The Conservatives chose not to implement the Policy Exchange proposal, but were too busy with their own leadership election and the coronation of Liz Truss – who blew a sum vastly larger than this on crashing the UK economy as a sign of ‘taking back control’ (a Brexit dividend) from a ‘Singapore on Thames‘ economy forewarned by her Britannia Unchained movement.

Implementation of technology here might have really helped, however.

I have for nearly a decade commented on how the increasing use of technology is a ‘Trojan horse’ for further marketisation of the NHS. For example, in an article for Open Democracy back in 2015, I commented on a recent speech by Jeremy Hunt, the then Secretary of State for Health. Whatever happened to him?

I wrote,

This month Jeremy Hunt MP gave what he told us was his “most important speech as health secretary”. The speech – delivered at the Kings Fund, and entitled “”Making healthcare more human-centred not system-centred” – fulfilled its function of generating blockbuster headlines, mostly focused on the ‘7 day NHS’ and consultant pay. But there’s been relatively little comment on his new ‘big idea’ – a patient-centric transformation in a post-bureaucratic age, which he calls “intelligent transparency”.

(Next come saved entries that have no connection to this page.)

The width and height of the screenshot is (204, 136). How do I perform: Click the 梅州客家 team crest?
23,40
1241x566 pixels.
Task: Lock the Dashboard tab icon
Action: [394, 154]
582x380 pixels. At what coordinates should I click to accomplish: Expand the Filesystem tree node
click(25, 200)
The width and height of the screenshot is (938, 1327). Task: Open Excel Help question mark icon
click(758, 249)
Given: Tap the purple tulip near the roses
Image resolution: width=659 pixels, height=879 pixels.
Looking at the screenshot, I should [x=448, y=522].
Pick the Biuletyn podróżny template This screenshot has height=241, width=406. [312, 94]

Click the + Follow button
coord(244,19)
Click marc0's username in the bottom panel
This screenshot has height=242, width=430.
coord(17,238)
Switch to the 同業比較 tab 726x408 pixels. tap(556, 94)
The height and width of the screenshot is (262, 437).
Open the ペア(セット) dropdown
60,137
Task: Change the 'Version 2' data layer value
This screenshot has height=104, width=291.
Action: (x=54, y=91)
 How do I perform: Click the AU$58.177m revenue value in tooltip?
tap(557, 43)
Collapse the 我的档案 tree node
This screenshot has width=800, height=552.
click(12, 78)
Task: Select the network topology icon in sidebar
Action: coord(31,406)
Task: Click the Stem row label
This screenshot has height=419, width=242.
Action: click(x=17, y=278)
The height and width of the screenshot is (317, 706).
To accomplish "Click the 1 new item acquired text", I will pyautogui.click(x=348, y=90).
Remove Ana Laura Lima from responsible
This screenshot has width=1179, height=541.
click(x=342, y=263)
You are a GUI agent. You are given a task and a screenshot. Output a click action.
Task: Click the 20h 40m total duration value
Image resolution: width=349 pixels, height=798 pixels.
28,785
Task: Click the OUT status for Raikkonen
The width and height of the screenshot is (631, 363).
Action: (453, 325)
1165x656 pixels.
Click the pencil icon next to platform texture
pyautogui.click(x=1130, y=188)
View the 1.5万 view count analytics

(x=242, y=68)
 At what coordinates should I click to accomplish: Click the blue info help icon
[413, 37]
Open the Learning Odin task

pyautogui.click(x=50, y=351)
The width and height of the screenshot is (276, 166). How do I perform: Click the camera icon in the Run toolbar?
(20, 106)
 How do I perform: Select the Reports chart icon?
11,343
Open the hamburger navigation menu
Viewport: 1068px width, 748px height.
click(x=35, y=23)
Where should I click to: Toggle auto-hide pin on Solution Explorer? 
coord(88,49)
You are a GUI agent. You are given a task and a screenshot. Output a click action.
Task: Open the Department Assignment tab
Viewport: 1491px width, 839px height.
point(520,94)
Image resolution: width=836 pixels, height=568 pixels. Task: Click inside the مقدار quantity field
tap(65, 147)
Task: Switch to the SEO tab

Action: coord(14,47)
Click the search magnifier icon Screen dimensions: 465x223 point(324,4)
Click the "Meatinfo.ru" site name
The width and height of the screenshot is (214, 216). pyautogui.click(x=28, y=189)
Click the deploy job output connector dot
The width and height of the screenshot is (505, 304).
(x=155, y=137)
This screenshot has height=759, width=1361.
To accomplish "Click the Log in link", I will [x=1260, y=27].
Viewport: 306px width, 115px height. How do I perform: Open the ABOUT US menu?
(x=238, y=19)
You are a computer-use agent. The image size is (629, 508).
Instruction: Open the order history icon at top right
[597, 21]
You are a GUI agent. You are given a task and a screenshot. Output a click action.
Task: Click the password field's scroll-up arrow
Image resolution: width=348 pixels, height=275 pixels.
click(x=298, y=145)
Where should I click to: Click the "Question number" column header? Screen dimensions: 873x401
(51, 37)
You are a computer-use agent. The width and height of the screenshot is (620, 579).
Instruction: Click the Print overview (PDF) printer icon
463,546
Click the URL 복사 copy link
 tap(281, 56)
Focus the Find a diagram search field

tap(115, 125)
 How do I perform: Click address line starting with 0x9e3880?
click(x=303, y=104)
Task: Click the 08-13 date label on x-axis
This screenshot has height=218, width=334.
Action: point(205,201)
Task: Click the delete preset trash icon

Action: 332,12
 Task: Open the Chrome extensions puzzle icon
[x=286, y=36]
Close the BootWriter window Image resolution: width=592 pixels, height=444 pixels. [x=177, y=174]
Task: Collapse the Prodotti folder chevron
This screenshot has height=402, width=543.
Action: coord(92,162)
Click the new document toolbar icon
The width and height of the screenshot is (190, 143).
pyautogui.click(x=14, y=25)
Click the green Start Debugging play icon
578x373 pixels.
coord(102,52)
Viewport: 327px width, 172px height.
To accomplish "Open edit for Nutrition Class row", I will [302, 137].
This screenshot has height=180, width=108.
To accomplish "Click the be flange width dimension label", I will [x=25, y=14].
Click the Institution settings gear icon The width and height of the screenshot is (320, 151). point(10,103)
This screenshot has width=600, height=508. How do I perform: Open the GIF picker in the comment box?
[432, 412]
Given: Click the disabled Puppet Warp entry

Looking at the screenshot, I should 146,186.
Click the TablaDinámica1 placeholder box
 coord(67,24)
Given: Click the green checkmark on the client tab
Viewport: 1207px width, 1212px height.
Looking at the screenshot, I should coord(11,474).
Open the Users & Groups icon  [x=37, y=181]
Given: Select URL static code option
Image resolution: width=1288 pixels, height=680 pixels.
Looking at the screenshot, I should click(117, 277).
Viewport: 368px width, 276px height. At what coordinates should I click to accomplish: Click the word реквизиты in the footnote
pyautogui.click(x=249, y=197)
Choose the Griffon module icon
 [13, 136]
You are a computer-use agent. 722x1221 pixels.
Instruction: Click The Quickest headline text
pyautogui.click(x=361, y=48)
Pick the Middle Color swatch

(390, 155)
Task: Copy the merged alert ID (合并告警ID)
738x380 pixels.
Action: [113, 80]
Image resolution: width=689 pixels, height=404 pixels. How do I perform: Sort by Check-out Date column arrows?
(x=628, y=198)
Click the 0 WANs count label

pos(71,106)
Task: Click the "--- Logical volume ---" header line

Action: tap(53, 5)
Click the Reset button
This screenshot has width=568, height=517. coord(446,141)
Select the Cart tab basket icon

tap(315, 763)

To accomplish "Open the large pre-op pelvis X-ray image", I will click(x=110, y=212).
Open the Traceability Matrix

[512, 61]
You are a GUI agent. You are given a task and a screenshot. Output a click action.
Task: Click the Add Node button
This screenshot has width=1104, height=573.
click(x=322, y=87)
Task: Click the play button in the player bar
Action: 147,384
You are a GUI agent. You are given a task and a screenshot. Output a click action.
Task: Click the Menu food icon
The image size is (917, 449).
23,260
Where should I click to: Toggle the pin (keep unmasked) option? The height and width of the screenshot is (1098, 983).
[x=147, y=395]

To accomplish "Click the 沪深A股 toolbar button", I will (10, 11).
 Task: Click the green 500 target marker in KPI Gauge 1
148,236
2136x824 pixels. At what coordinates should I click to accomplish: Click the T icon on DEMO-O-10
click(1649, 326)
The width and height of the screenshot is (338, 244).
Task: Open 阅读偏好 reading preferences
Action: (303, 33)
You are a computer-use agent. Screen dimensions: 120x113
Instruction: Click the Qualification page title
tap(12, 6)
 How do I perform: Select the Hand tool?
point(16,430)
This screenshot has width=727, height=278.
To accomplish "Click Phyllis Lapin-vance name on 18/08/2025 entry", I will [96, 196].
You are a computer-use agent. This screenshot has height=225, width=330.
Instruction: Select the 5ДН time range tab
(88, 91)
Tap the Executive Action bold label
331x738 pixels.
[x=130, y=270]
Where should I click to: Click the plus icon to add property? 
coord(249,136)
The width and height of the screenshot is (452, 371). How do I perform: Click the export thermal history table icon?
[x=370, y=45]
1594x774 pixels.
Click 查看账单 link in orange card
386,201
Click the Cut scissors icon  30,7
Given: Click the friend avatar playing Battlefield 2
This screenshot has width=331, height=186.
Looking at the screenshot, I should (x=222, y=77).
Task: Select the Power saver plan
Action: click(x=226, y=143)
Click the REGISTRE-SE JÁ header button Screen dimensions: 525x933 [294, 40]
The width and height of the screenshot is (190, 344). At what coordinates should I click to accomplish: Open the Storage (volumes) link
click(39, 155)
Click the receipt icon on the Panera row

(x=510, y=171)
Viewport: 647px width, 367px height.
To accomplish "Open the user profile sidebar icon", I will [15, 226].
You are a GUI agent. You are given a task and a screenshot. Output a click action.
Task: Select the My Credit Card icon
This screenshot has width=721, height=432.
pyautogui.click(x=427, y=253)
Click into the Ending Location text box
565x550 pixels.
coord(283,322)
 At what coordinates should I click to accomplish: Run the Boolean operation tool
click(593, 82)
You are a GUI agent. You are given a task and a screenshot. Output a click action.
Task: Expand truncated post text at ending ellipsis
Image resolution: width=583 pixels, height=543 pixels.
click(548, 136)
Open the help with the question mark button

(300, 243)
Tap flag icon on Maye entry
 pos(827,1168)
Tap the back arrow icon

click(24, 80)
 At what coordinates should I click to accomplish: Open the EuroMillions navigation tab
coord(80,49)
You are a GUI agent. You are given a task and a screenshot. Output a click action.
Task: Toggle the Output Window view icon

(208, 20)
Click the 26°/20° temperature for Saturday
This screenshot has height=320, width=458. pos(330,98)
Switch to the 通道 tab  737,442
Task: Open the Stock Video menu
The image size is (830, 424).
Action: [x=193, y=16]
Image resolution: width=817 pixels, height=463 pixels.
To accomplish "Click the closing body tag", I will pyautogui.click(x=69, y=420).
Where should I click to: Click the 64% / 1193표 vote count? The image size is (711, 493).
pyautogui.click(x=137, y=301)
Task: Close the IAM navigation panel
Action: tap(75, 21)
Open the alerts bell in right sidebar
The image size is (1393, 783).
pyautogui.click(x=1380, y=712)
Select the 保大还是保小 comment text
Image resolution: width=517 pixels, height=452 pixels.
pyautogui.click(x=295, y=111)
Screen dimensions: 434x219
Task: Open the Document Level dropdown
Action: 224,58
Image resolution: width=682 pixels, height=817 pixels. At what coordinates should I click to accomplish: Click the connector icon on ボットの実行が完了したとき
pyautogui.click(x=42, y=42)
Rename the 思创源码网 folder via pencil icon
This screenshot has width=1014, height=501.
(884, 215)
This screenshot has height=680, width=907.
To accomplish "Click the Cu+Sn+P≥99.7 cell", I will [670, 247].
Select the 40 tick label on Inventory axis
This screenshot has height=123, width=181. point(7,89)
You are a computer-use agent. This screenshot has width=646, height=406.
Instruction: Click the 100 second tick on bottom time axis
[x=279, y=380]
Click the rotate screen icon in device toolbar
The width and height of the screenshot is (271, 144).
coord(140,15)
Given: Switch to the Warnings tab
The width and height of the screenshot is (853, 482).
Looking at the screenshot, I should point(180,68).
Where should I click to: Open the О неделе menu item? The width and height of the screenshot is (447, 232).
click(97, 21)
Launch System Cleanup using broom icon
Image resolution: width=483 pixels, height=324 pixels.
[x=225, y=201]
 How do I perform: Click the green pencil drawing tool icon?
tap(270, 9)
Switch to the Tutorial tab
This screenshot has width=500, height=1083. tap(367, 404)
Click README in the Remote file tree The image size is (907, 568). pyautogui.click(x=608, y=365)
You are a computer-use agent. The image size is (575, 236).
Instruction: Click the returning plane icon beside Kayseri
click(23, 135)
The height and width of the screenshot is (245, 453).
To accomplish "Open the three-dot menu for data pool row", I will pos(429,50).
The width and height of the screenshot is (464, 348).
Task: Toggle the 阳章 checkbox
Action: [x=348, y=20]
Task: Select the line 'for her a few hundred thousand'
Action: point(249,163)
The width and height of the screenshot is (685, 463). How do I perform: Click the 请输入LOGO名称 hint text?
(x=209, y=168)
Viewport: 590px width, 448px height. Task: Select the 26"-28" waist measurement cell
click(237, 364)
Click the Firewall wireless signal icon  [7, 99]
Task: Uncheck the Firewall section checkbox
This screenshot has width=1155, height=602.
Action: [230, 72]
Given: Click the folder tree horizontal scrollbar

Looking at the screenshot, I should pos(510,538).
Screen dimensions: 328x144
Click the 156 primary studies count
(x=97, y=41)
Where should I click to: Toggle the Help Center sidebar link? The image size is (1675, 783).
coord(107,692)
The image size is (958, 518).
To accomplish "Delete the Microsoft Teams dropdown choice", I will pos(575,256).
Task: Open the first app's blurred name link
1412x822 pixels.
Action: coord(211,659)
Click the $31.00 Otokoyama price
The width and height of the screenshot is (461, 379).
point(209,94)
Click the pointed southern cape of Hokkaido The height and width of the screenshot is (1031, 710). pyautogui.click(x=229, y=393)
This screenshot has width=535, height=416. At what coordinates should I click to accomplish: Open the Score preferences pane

Embracing technology within a nationalised service is sensible. Using technology to privatise a service and to demolish the workforce is a different motive, and one which is bound to cause a problem with core Labour voters. It has been a consistent tactic of the right wing opposition and Wes Streeting to frame anyone who won’t embrace technology as being opponents of change. To give just one example, in August 2022, the RMT reported that a funding deal struck by Transport for London and ministers would attack tube workers’ pay and pensions and would lead to further strike action, RMT have warned. The proposals seemed conditional on attacks on workers’ pensions, potential job losses and a push for pay restraint in the future despite the astronomical rise in inflation and an escalating cost of living crisis. Driverless trains are also part of the reforms insisted on by a previous Secretary of State for transport, despite the huge costs involved and safety concerns. Driverless trains are a massive safety concern for disabled passengers, and are not a trivial matter. To frame protection of the workforce as ‘looking after vested interest’ is a political choice which Starmer and Streeting have decided to take. Technology can be used alongside the workforce to improve their working conditions, and not just as a replacement for the workforce to maximise profit margins. Technology besides is not a universal panacea. The report of the AI chat bot which ‘turned racist’ is notorious. Tay was an chatbot that was originally released in March 2016 which caused subsequent controversy when the bot began to post inflammatory and offensive tweets through its Twitter account, causing Microsoft to shut down the service only 16 hours after its launch.

All people, including clinicians, are the lifeblood of the NHS, and Labour talking over them is poor mood music.

Here, for example, is Labour taking credit for ‘training doctors’. It is the existing workforce who is expected to train others.

At this very second, the likelihood is that Labour might become the largest party in the 2024 general election, but unlikely to win an overall majority. Streeting says that he and Starmer have been working on a plan for the NHS and social care. Many of us remember how traumatic the last NHS reform was in 2012, a ‘top down reorganisation’ which David Cameron had said would never happen (see for example an open letter some of us sent in 2016). The mood music from Streeting was bad, and has opened up much mistrust amongst hardworking professionals within the NHS. Lifelong Labour voters are telling me now that they might never vote for Labour again, given how bad the coverage was. But there are many patients in the voting public, just as there are many NHS staff who want to vote Labour ideally.